Preparing for the PSAT

In addition to providing valuable practice for the SAT, the PSAT is also used to determine National Merit Scholarship qualification. At Pinnacle Prep, the PSAT is incorporated into a student’s overall test plan in order to provide a solid foundation for upcoming tests and to maximize scores on the PSAT itself. Contact us to discuss how PSAT preparation can best fit into your individualized test plan.

For more information on the Pinnacle Prep approach, click here.

National Merit Scholarship Corporation

The National Merit Scholarship Corporation uses PSAT scores to determine the recipients of its scholarship awards and merit recognition.

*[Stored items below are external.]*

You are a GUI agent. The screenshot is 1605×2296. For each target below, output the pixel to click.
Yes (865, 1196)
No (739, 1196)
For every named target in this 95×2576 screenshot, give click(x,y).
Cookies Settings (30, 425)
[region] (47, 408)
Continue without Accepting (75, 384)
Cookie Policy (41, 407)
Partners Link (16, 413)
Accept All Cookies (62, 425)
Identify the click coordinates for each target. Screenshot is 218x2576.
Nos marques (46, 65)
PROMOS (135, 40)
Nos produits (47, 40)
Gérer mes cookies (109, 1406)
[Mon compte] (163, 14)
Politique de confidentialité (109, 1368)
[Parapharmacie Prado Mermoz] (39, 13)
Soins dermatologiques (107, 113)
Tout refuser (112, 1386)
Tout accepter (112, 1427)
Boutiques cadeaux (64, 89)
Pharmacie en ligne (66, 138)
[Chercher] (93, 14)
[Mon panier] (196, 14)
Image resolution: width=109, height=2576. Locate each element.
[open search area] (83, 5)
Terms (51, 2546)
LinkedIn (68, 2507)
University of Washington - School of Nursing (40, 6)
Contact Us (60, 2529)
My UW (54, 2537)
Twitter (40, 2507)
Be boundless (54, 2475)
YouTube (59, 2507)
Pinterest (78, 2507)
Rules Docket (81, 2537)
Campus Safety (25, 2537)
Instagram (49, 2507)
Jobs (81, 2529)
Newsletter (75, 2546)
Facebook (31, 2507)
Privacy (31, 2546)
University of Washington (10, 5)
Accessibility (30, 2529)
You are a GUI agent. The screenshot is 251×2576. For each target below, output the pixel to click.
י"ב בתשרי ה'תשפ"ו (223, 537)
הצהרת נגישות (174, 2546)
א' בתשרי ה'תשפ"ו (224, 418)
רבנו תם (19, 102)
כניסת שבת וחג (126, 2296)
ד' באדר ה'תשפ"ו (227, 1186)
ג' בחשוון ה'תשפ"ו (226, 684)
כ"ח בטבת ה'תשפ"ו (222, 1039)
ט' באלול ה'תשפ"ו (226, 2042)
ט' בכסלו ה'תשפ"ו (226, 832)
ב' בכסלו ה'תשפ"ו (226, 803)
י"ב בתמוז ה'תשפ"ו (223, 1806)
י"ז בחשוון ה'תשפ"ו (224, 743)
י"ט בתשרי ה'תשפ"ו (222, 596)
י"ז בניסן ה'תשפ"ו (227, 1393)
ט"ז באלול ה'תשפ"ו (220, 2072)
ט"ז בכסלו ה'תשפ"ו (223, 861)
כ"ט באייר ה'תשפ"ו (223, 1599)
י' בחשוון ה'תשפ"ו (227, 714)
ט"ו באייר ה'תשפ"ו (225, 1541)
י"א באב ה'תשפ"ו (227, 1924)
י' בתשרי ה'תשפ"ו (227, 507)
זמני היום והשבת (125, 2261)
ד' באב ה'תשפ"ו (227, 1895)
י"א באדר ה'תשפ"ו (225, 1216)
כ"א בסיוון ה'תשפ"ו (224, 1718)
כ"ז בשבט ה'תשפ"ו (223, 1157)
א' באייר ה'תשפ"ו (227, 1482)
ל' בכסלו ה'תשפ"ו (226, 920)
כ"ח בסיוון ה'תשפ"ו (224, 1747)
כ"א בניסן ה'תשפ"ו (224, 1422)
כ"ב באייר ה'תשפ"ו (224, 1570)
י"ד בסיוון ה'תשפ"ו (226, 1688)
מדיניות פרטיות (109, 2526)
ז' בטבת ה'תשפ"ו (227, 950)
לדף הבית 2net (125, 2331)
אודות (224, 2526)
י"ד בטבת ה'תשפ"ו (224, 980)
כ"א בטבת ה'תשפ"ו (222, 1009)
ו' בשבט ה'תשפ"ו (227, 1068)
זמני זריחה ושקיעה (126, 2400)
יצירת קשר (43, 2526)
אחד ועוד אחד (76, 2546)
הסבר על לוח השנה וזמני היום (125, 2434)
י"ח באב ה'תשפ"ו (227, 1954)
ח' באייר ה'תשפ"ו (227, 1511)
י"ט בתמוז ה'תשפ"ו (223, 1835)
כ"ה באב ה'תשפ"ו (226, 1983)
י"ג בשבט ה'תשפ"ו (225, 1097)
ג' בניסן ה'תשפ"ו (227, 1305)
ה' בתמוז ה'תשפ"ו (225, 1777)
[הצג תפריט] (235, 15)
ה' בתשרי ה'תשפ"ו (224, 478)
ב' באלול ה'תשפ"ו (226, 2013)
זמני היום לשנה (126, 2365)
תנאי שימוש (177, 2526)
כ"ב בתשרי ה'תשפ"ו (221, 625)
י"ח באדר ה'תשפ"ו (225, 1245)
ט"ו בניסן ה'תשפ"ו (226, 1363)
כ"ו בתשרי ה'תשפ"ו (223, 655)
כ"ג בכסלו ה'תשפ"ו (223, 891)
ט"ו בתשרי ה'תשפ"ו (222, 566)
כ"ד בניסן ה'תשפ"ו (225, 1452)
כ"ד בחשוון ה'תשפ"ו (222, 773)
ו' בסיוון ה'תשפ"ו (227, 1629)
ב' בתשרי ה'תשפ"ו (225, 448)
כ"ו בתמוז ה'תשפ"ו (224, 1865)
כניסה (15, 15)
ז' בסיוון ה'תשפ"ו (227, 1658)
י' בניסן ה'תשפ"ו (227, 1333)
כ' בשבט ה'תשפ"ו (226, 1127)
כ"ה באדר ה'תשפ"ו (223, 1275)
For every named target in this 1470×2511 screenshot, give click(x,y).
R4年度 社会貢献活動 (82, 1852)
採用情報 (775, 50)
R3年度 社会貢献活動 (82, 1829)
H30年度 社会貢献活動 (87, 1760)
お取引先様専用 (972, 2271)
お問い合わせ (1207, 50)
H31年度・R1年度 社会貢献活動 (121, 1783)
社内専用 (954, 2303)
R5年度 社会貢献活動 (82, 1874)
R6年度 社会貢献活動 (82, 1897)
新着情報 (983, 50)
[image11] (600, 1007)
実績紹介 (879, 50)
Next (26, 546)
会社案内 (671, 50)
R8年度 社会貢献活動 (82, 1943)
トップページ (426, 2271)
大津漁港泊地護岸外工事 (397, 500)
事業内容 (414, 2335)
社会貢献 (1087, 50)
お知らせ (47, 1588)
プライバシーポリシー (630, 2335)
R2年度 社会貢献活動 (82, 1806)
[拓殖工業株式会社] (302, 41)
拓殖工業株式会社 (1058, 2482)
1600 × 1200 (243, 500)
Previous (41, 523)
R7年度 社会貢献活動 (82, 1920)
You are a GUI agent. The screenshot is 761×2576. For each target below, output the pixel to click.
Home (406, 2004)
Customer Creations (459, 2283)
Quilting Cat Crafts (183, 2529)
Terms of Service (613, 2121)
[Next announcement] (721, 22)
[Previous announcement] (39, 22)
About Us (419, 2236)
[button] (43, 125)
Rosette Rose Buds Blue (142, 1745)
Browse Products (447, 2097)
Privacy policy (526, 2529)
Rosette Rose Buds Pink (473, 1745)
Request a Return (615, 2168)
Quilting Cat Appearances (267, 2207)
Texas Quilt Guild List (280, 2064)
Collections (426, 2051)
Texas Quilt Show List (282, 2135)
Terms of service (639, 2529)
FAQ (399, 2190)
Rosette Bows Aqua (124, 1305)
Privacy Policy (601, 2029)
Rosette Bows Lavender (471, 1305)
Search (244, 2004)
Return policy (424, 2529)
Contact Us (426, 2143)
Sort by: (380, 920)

Approximately 50,000 students who achieve above a certain score on the PSAT are recognized as commended students or semi-finalists. The exact score that qualifies students for commendation is the same nationwide, and it can vary slightly from year to year. Semi-finalist qualifications are determined by the scores within each state, and again they can change from year to year.

Registration and Test Dates

The PSAT is offered each October. In general, schools automatically register students for this exam. Virtually all juniors take the PSAT, and some schools offer it to their sophomores as well. Only juniors are eligible for National Merit Scholarship consideration.
For more information on the PSAT, click here.

SAT

Colleges use SAT scores to help determine admission and assess a student’s capacity for college-level work. The SAT is offered many times throughout the year, and students can take it during their junior or senior year. Many students take the SAT more than once to achieve a maximum score.

Content

The SAT is comprised of four timed sections that are grouped under two main headings: Evidence-Based Reading & Writing (EBW) and Math. EBW has two sub-sections, Reading and Writing & Language. The Reading section asks students to read several fiction and nonfiction passages and asks questions that assess a student’s ability to think critically about them. The Writing & Language section analyzes a student’s command of grammar concepts and ability to identify effective writing. There are two Math sections, one of which permits use of a calculator and one of which does not. Both Math sub-sections test arithmetic, algebra, and some higher math concepts.  In addition, there is an optional Essay that asks students to read a nonfiction passage and then analyze and explain how the author crafts his or her argument.

Scoring

Students receive a point for each correct answer. There is no penalty for wrong answers. The raw score for each section is converted to a scaled score between 200 and 800, and these scores are added together for a total score between 400 and 1600. Students are also assigned a percentile ranking that compares their scores with the national average. Most competitive colleges look for scores of 1200 and higher, and the top schools typically look for students with scores of 1400 and up.

Preparing for the SAT

The SAT is a major component of a student’s test plan. Preparation ideally begins with the PSAT and continues with multiple SAT tests throughout the year so that students have the opportunity to send their top scores to colleges. To help students maximize their SAT scores, Pinnacle Prep tutors analyze individual needs and prepare a learning plan that incorporates math, reading, and grammar fundamentals and writing skills. Test practice is emphasized through homework and periodic mock exams.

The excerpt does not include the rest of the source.